Joel Espinoza - OpenD

Joel Espinoza: “Buscando su bienestar en el de los demás”

Desde niño, el sentimiento de ayudar a los demás fue uno de los grandes valores que la familia de Joel implantó en su conciencia y que, al crecer, afloró aún más cuando notó que su ayuda era necesaria para sus compañeros de universidad y colegas diseñadores.

Su generosidad lo llevó a crear proyectos que se convertirían en grandes emprendimientos que, hasta el día de hoy, crecen sumando nuevas ideas y encaminándolas hacia lograr grandes cambios en el mundo del diseño, abriéndoles la oportunidad a todos de aprender y empaparse de conocimientos compartidos.

El trabajo constante, esfuerzo y rigurosidad son características que marcan la vida de Joel quien decidió vivir y trabajar con lo que más le gusta, transformando su profesión en una pasión.

Joel, ¿desde cuándo supiste que tu gusto iba por el diseño?

Desde chico siempre tuve el tema de la expresión artística súper marcada.
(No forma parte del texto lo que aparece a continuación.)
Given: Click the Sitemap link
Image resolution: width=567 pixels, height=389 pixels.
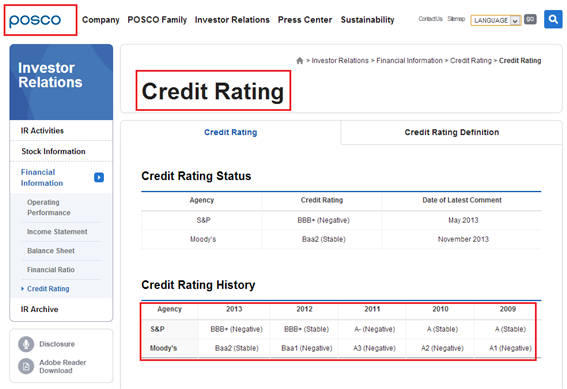Looking at the screenshot, I should click(x=456, y=19).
La parte comunicacional la tenía muy desarrollada y mi mamá me incentivaba jugando, por ejemplo, con harta plasticina. Era como “el seco”, en general, para el dibujo dentro de mi curso; no porque fuera muy capo, sino que en realidad, yo tenía un nivel un poquito mayor que el resto y eso fue incentivado por mis viejos. En la media que me di cuenta que era lo que me gustaba, investigué y llegue a la carrera de Diseño Gráfico, con mención en Publicidad y con eso entendí, que lo que más te entretiene o tu hobbie favorito se puede transformar en una profesión y puedes vivir el resto de tu vida de eso.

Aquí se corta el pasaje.